A notícia do assassinato do presidente norte-americano Abraham Lincoln, em 1865, levou 13 dias para cruzar o Atlântico e chegar à Europa.
A queda da bolsa de valores de Hong Kong, na semana passada, levou 13 segundos para cair como um raio sobre São Paulo e Tóquio, Nova York e Tel Aviv, Buenos Aires e Frankfurt. Eis, ao vivo e em cores, a globalização. Não como fenômeno teórico, que já produziu um punhado de livros, "papers", ensaios e muita incompreensão. Mas como um fato da vida real.
"A globalização não é apenas palavra da moda, mas a síntese das transformações radicais pelas quais vem passando a economia mundial desde o início dos anos 80", resume o economista Eduardo Gianetti da Fonseca, da Universidade de São Paulo.
O único exagero nessa descrição sumária é o de tomá-la como "palavra da moda" indiscriminadamente. Pesquisa Datafolha, feita em maio, mostra que 57% dos brasileiros jamais ouviram falar na "palavra da moda". Mesmo entre os entrevistados com nível de escolaridade superior, 14% ignoram o termo.
Não importa. Ela não pede licença para afetar os que sabem do que se trata e os que nem sequer ouviram mencionar a "palavra da moda", como tenta mostrar este caderno especial. Afeta o presidente da República, Fernando Henrique Cardoso. Em entrevista exclusiva, o presidente admite que o fenômeno "limita efetivamente o âmbito de ação dos Estados nacionais". Ou seja, limita o seu próprio poder de impor políticas.

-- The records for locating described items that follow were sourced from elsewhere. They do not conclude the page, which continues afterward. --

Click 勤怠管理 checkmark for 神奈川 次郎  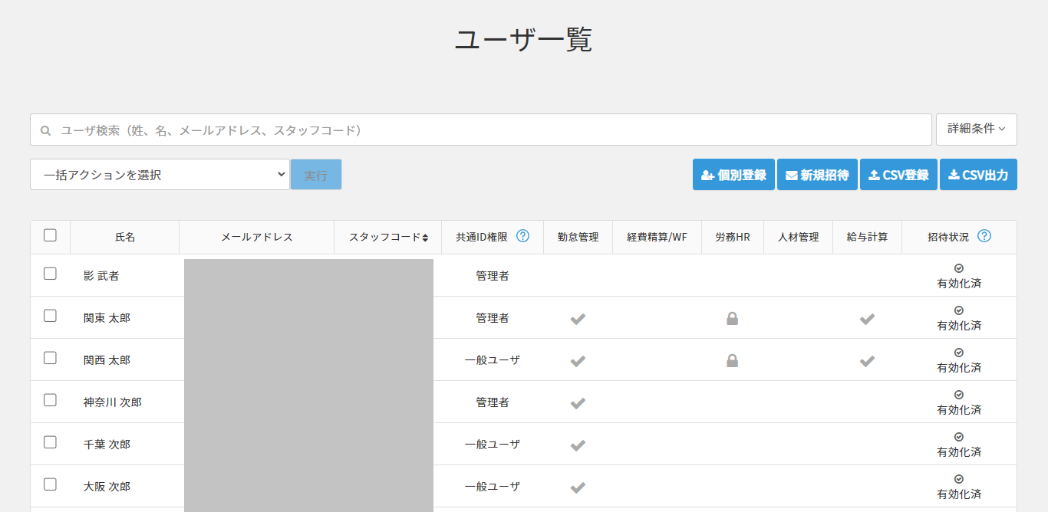coord(578,402)
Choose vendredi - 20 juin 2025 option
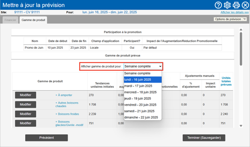 point(143,105)
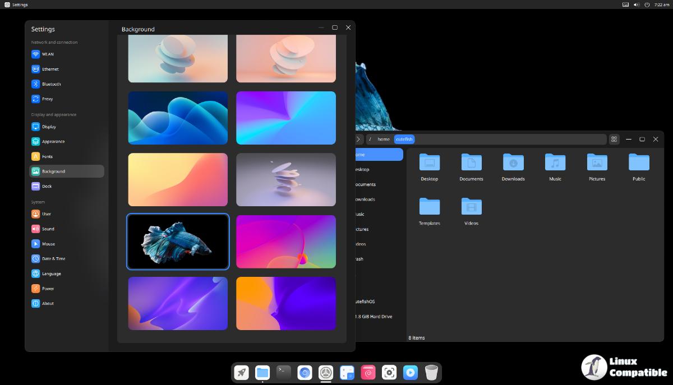Open the Debian swirl app in dock

point(368,372)
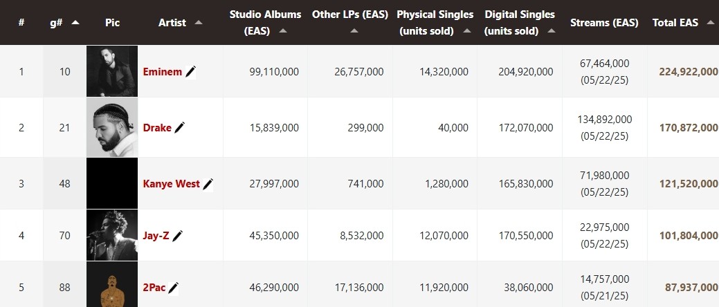The image size is (719, 307).
Task: Click the pencil edit icon next to Eminem
Action: point(191,72)
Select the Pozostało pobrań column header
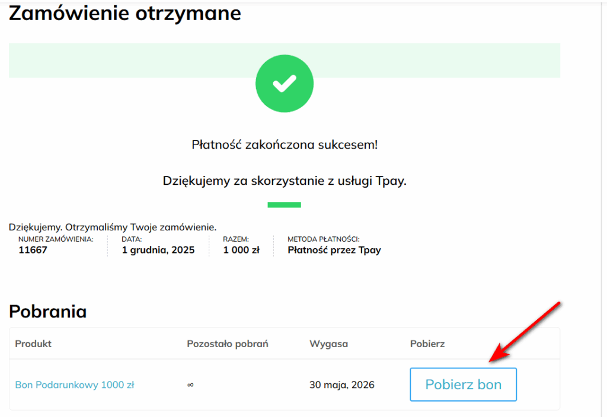Screen dimensions: 607x417 tap(228, 344)
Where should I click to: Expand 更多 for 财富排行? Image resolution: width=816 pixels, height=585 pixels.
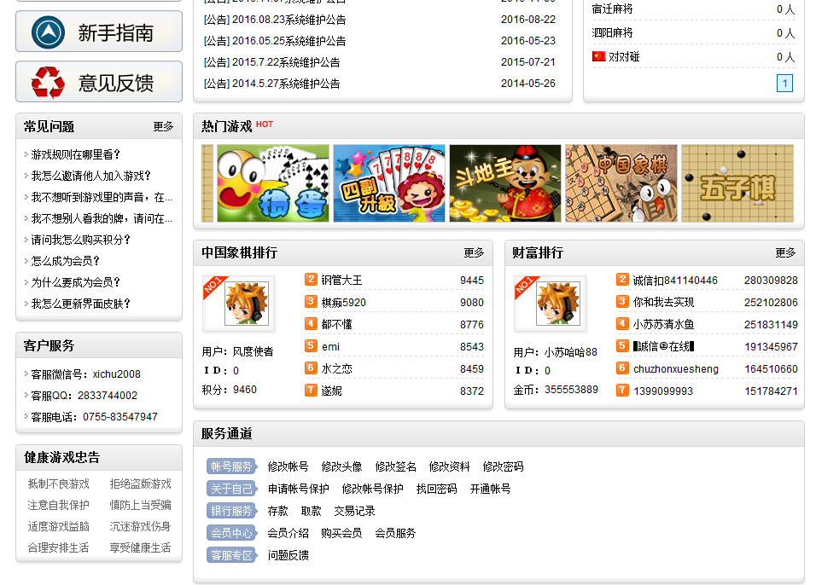tap(785, 253)
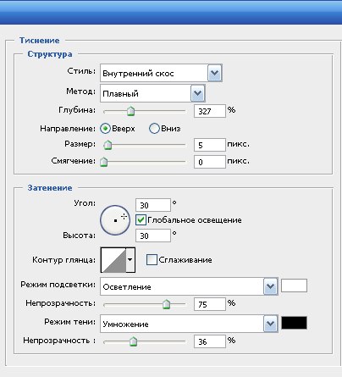Open the Метод dropdown arrow
The width and height of the screenshot is (342, 377).
[x=197, y=93]
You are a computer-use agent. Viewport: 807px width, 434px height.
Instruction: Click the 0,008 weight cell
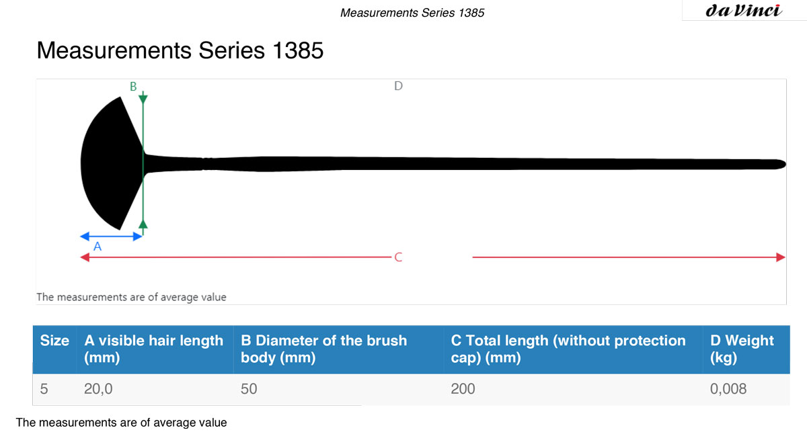728,389
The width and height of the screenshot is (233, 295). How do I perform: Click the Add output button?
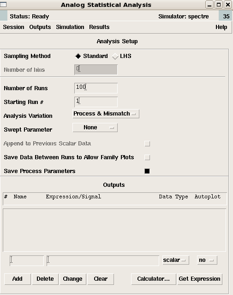[x=18, y=279]
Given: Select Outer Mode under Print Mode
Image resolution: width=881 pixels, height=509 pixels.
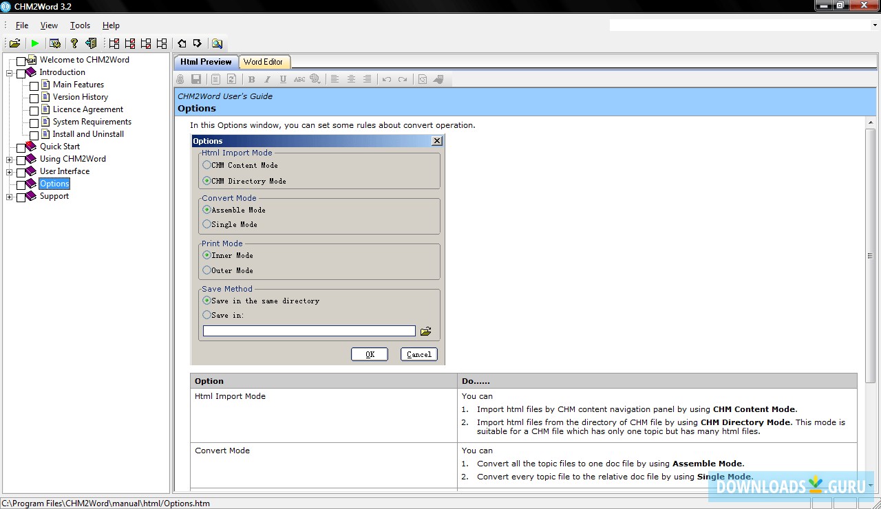Looking at the screenshot, I should click(x=207, y=270).
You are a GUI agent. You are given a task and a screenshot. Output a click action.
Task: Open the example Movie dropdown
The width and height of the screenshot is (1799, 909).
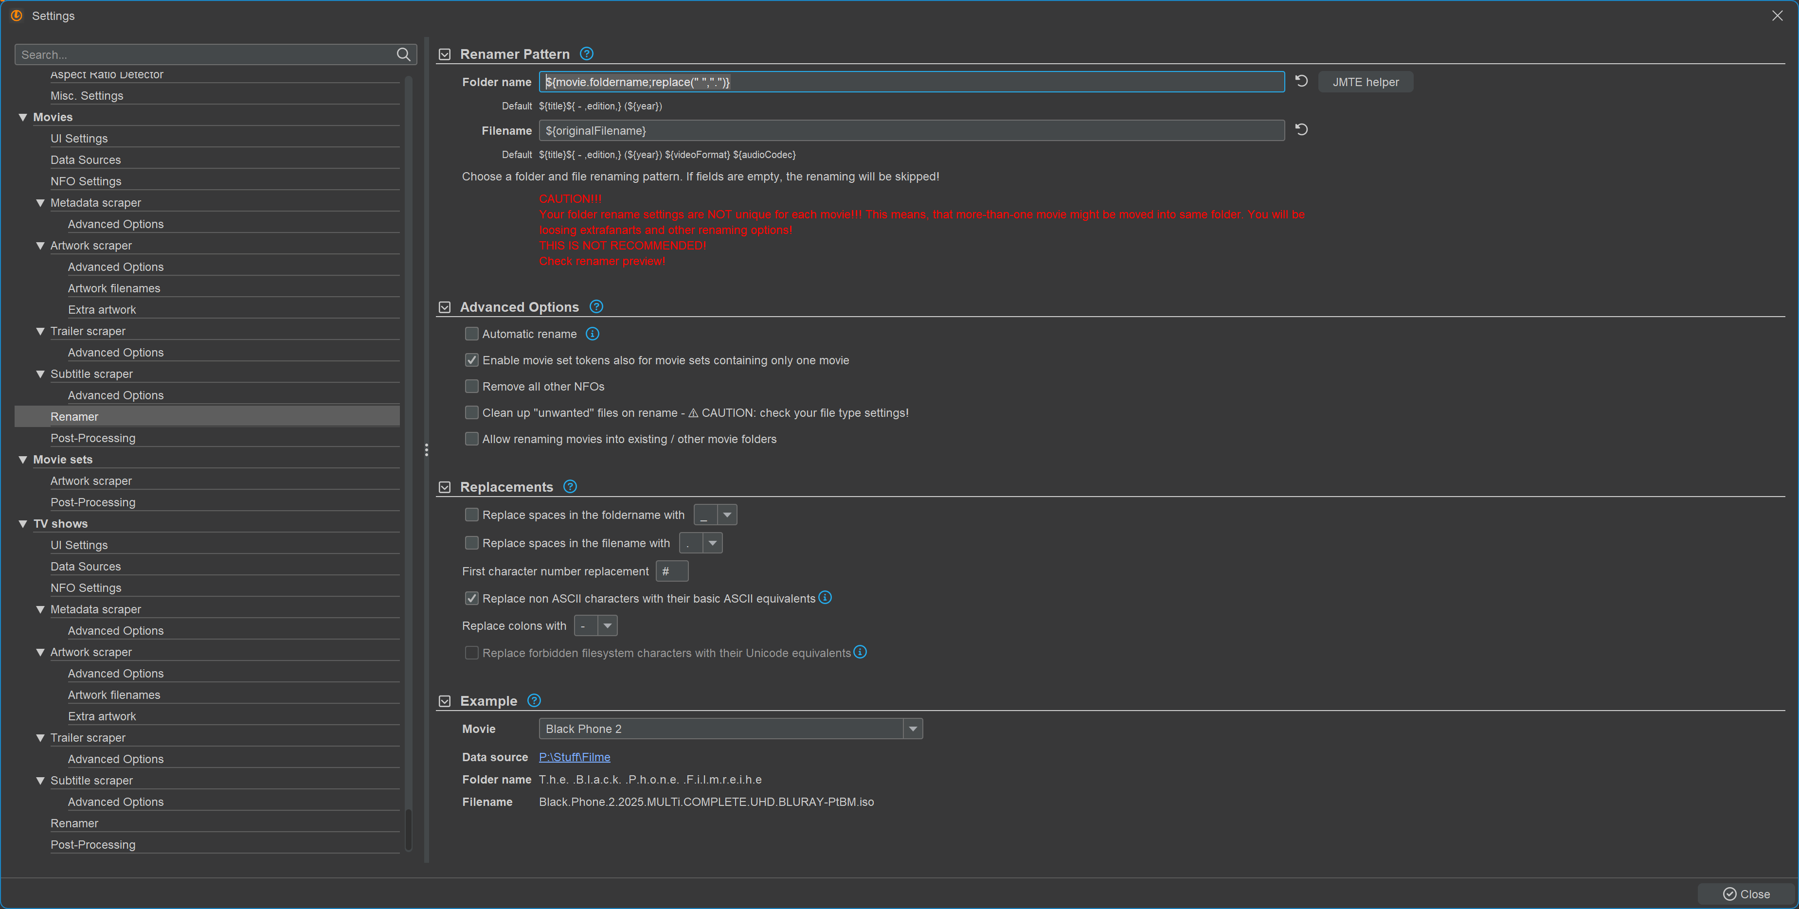(912, 728)
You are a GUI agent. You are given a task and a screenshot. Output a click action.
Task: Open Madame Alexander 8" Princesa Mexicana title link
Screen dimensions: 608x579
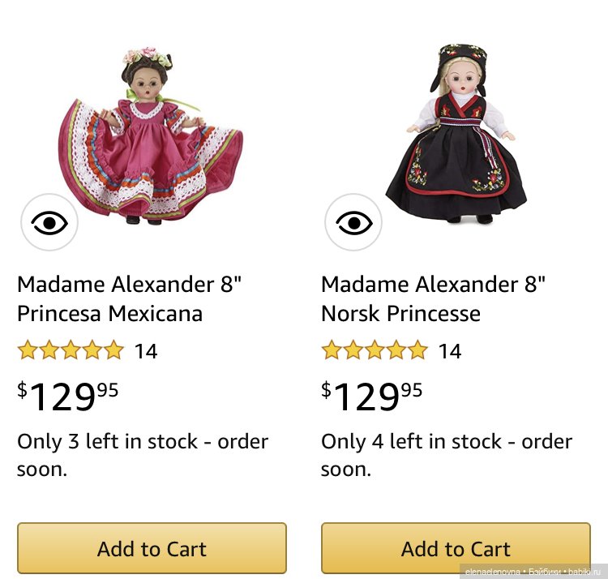click(x=130, y=298)
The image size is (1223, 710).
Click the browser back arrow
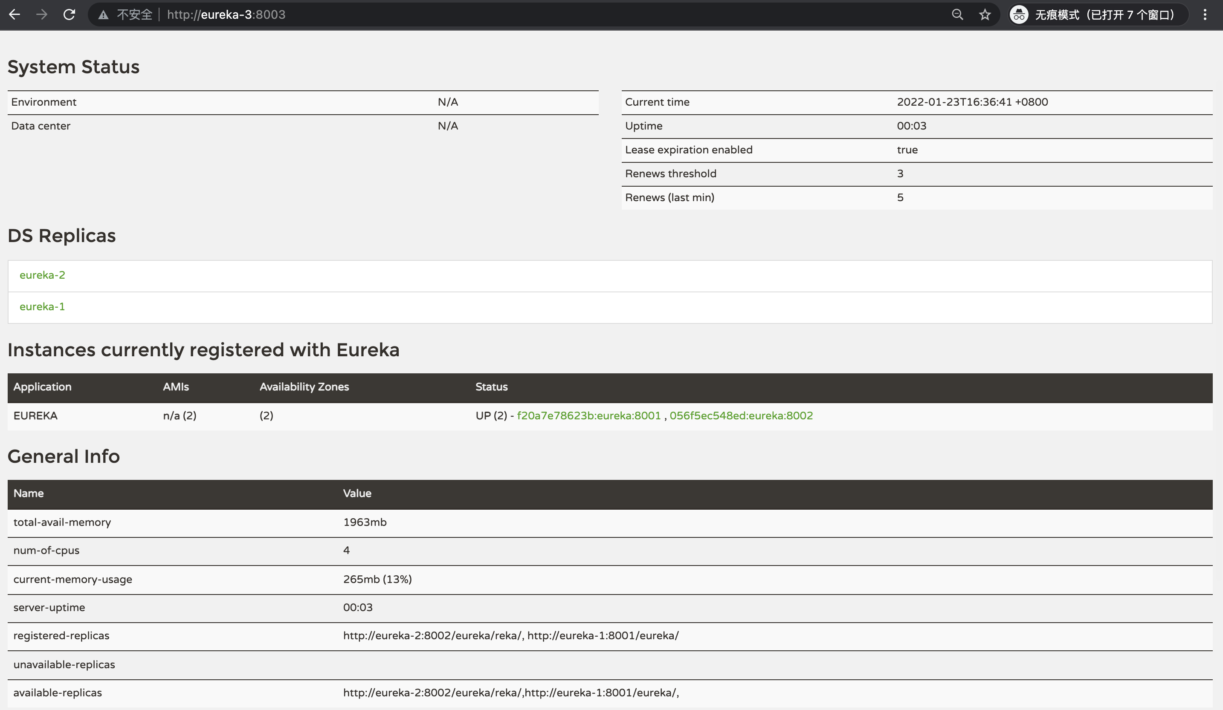(x=15, y=15)
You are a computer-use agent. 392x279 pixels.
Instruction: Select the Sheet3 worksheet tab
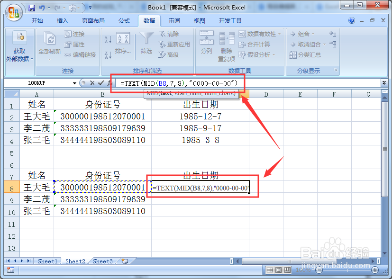[102, 261]
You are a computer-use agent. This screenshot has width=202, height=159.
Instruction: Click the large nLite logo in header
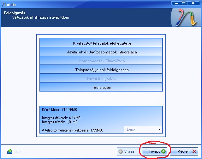tap(187, 18)
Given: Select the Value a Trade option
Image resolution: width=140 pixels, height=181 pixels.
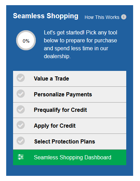Looking at the screenshot, I should [69, 79].
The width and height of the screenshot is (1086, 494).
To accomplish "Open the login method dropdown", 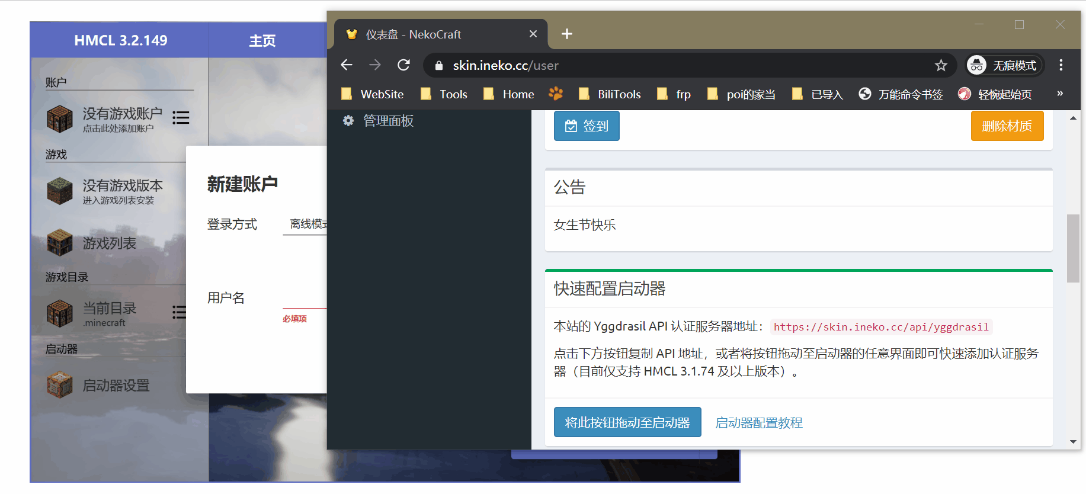I will pyautogui.click(x=305, y=224).
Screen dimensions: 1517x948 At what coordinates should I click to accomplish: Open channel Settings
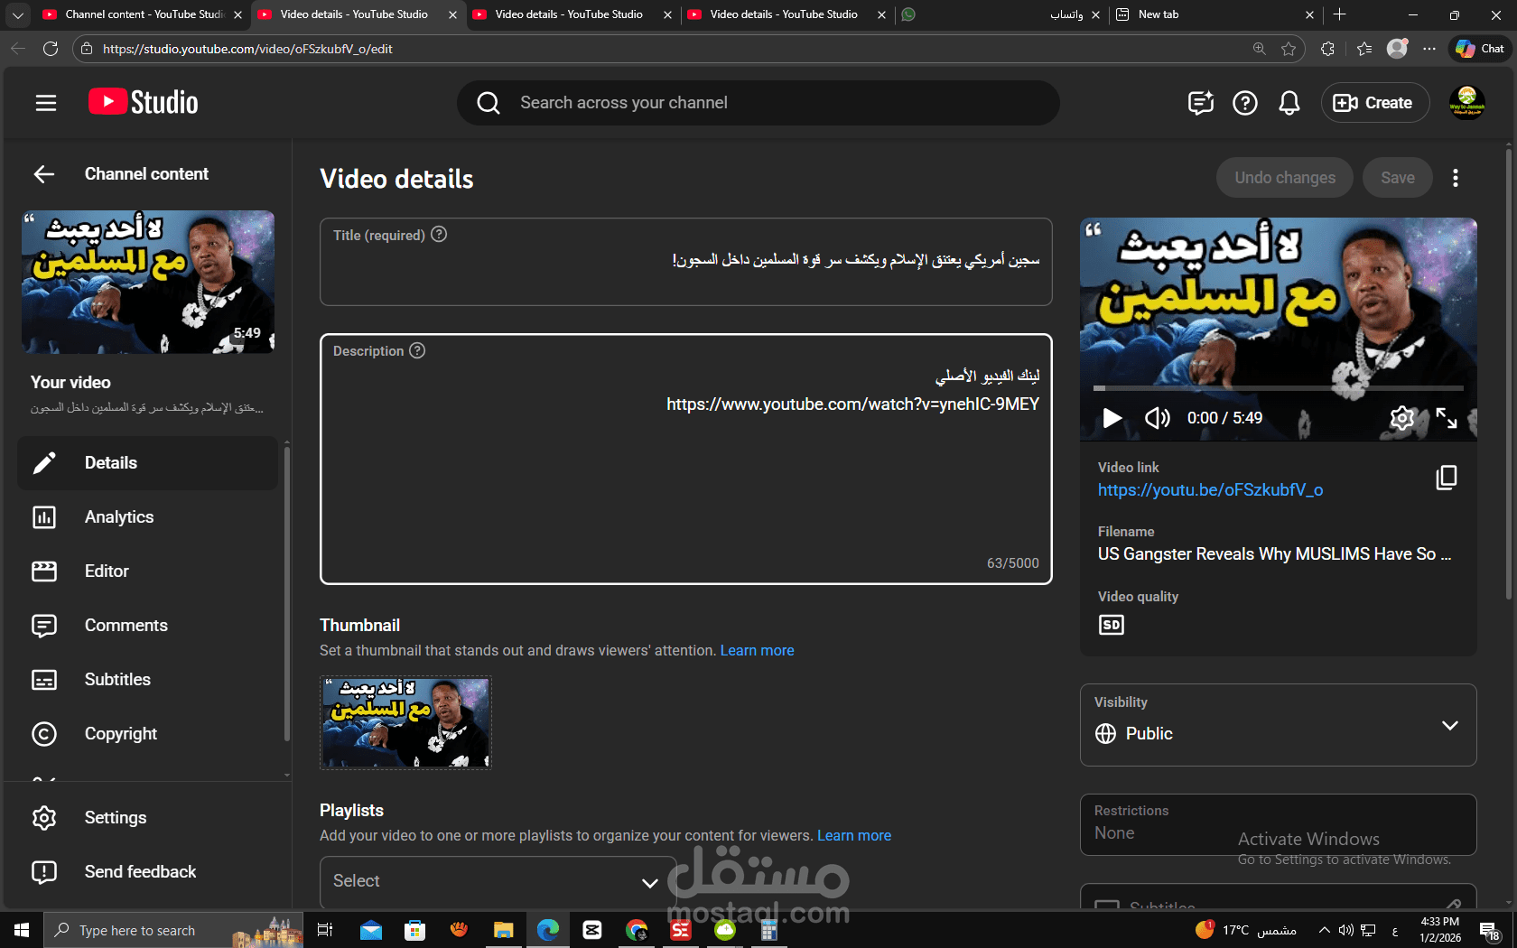pyautogui.click(x=116, y=817)
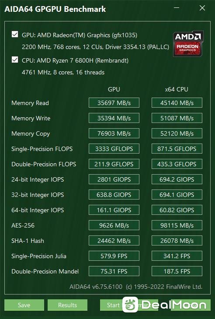
Task: Click the GPU Memory Copy 76903 MB/s field
Action: (114, 133)
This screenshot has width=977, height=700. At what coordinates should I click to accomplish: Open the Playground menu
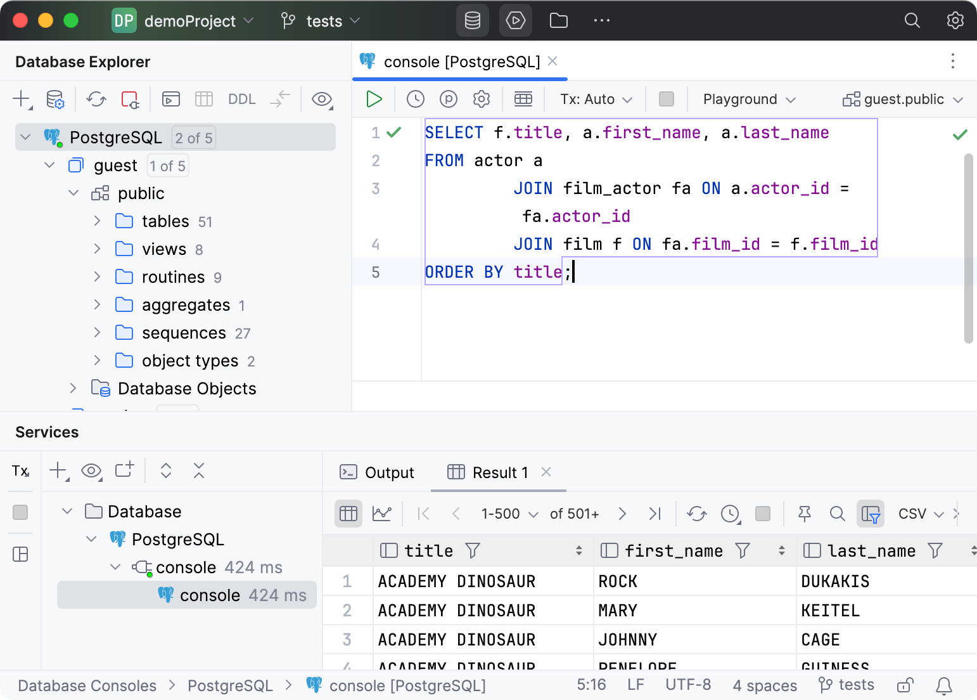(x=748, y=99)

A semana que está terminando é um exemplo definitivo: o governo brasileiro vinha reduzindo a taxa interna de juros gradativamente e não via motivo algum para não continuar a fazê-lo.
Até que a queda da bolsa de Hong Kong mudou tudo e obrigou a equipe econômica a duplicar a taxa de juros, com todo o cortejo negativo de efeitos que produz. Não porque tenha mudado o quadro interno. É o efeito da globalização, ou seja, da interdependência crescente entre países e mercados.
Mas a globalização afeta igualmente os 57% que, ao contrário de FHC, não sabem do que se trata.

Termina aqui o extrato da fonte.